The next steps require that the cavity be filled with both *Hrol and *Hdin to work and high temperatures are used (i.e., would not work at 298.15 K). The capture of H2 by the cavity is more favorable with higher temperature. Step 5 in the electrochemical path releases a water molecule to form *CH, and then grows it until CH4 is formed in the last step, while the thermal path continues to grow *CHOH into *CH2OH up to *CH3OH and then only releases a water molecule to give *CH3 and finally CH4. This difference in the thermal and electrochemical paths may explain the experimentally observed ca. 1 magnitude difference in the CO:CH4 ratio in the two cases. The proposed thermal path works at 900 K and even better at 1000 K but not at 298.15 K, as the capture of the *Hrol and *Hdin species is more difficult at room temperature (see Tables S14–S16). It should be noted that the final step 8 keeps the *Hrol and *Hdin species on the surface.

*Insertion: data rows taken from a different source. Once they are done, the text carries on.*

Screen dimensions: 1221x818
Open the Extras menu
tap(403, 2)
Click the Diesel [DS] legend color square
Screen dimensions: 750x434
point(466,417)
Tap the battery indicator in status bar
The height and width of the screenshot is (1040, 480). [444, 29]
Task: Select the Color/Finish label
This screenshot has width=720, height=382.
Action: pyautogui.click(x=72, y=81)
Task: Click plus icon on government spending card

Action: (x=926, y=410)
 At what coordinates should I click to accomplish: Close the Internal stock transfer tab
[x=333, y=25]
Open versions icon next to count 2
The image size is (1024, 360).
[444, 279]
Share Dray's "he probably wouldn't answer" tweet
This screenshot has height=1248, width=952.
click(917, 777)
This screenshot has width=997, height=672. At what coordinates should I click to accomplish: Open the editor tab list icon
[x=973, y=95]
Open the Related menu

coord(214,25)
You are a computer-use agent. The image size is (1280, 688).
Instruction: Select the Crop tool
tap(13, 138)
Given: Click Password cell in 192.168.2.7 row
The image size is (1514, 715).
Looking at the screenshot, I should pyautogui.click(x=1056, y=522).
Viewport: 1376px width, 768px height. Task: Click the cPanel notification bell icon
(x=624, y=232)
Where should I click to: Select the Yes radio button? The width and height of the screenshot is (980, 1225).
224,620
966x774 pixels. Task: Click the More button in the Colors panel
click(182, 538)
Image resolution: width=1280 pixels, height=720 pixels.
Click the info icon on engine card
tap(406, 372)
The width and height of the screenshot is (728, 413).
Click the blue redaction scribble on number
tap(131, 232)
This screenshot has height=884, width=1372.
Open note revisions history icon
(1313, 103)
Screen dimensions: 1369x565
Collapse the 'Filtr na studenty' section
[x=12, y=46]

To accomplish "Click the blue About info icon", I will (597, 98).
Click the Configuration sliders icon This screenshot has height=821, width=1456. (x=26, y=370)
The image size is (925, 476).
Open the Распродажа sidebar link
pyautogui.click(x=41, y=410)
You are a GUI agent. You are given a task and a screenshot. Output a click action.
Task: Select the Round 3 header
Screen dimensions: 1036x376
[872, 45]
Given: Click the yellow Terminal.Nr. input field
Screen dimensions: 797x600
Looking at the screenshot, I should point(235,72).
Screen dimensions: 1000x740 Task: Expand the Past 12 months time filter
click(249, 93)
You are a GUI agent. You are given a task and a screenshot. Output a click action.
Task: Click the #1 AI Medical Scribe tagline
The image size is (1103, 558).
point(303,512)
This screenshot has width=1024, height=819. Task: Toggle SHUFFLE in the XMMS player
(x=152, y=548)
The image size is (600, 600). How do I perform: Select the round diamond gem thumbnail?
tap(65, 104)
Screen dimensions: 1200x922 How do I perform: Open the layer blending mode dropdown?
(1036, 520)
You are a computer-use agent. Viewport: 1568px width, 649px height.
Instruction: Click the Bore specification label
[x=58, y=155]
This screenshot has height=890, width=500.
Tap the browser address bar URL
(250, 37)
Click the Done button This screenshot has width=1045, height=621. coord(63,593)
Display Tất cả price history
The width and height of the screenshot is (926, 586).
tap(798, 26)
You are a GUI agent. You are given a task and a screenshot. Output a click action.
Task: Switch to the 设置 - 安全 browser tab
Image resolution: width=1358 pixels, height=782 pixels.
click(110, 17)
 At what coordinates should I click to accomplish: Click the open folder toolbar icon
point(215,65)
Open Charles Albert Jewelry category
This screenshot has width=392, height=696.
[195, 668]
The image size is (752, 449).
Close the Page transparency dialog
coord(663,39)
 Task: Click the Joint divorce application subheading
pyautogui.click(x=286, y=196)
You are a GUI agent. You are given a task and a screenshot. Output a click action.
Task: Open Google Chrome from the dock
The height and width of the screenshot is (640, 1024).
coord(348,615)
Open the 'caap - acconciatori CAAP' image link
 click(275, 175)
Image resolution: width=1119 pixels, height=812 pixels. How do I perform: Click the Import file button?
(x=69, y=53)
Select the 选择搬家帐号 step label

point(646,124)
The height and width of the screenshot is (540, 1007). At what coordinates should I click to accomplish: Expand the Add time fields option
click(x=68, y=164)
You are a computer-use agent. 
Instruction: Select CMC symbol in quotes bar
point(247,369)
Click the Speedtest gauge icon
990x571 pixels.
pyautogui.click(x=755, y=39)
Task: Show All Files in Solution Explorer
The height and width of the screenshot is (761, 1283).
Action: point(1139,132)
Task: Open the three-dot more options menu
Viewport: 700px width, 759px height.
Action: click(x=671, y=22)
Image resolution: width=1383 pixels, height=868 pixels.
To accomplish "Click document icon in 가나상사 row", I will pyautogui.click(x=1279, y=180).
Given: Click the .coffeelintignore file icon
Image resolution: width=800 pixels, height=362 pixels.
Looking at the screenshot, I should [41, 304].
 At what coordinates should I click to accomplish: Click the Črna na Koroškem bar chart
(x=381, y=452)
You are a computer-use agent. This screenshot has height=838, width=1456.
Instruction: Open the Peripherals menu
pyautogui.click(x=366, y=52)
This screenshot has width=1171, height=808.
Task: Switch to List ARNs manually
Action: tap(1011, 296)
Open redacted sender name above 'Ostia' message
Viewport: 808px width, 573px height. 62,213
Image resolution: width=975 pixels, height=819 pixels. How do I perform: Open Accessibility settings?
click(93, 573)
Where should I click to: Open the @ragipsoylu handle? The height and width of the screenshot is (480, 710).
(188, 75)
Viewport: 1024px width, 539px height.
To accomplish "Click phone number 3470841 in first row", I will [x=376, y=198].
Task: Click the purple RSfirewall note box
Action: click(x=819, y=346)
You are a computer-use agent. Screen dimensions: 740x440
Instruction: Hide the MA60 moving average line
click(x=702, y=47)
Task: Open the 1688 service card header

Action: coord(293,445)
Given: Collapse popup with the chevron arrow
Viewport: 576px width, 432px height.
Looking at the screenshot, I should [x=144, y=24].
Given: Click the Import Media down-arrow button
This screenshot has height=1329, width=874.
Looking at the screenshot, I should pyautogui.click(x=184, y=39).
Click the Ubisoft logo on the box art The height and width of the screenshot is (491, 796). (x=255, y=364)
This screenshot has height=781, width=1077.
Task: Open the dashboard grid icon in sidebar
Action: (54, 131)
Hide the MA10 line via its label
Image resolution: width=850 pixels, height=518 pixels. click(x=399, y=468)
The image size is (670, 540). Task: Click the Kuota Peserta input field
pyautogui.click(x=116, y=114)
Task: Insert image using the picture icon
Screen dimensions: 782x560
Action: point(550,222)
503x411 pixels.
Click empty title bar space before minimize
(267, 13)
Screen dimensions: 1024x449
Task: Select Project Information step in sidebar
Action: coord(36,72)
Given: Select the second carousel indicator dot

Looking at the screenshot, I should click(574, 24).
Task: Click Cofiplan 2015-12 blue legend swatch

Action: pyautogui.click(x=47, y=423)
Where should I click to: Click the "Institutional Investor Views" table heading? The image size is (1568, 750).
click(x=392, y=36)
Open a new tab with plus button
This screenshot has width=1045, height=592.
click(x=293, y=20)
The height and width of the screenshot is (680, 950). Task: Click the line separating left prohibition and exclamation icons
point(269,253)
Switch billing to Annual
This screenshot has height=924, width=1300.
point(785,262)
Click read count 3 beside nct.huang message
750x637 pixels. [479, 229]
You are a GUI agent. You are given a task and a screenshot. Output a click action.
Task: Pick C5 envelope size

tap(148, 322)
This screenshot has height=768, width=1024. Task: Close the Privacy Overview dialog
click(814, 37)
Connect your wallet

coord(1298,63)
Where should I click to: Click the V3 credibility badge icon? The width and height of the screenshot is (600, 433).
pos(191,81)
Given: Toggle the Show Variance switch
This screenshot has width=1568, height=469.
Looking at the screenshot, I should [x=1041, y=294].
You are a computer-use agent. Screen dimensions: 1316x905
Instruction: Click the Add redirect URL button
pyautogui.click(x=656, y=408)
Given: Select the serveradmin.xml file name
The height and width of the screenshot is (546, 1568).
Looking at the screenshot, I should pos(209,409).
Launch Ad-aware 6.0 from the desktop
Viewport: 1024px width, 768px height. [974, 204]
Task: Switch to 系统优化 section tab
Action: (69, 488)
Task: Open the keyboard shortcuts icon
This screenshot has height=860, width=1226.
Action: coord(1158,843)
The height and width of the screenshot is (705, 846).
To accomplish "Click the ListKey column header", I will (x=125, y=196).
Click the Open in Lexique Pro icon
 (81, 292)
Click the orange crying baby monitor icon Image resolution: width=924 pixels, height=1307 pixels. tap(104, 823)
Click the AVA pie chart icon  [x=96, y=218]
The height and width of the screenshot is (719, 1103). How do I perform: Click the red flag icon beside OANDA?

Finally, we have identified possible deactivation routes involving the −NO active sites. The different stabilities found for the catalysts in Figure C and Figure S13 in the production of CO or CH4 comes from the fact that the N–O bond can be cleaved, which is preferentially happening for mechanisms where CO stays bound to the surface for a long time as required for the CH4 mechanism. Other deactivation mechanisms are presented in Figure S20. Those include −NO reduction through the H atoms stored in the surrounding of the defects. This route leads to water that can be eliminated and thus would be more effective under TC conditions than for the EC route due to both the thermal and entropic gain of the generated water molecule. The alternative deactivation route is bicarbonate formation, which is expected to be more likely under electrochemical conditions and could block the cavities in the carbon scaffold.

Conclusions and Outlook

We revealed analogies between the TC and EC CO2 conversions, by investigating the same set of N–C catalysts in the two processes. The catalysts were synthesized by a sacrificial support method using different precursor polymers. This synthetic strategy resulted in similar pore structures of the catalysts, as confirmed by electron microscopic imaging and pore structure analysis using N2 adsorption/desorption. In contrast, the surface chemical composition, which was studied by XPS, varied between the samples originating from the different precursors. We studied the role of different surface functional groups in the reactions and found that the activity trends in the CO2R among the samples were very similar, independent of being thermally or electrochemically activated. We observed a higher CO-formation rate for the samples that were rich in −NO surface groups. The decrease in the CO2R activity over time was correlated with the loss of these moieties. DFT calculations revealed that an −NO group (pyridine N-oxide) needs to be in the proximity of two pyrrolic nitrogens and one pyridinic nitrogen for the CO2 conversion to take place. This work, therefore, highlights the importance of the −NO moieties (in addition to the pyridinic and pyrrolic N atoms in CO2 reduction), which were generally neglected in previous studies because of their relatively lower concentration in comparison to other N-functional groups. The mechanisms of CO formation were found to be very similar for the TC and EC paths, while the mechanism was different in the case of the CH4 product. In both cases, however, the protonation of the pyrrolic and/or pyridinic nitrogen atoms plays an important role. The revealed degradation mechanism (involving the −NO groups), together with the experimentally observed performance decrease, points toward further challenges of this catalyst family. The similarity found between the electrochemical CO2R and the thermal hydrogenation of CO2, however, may initiate knowledge transfer between the two disciplines. This could accelerate catalyst development by directly taking over materials proved to be efficient in one research field.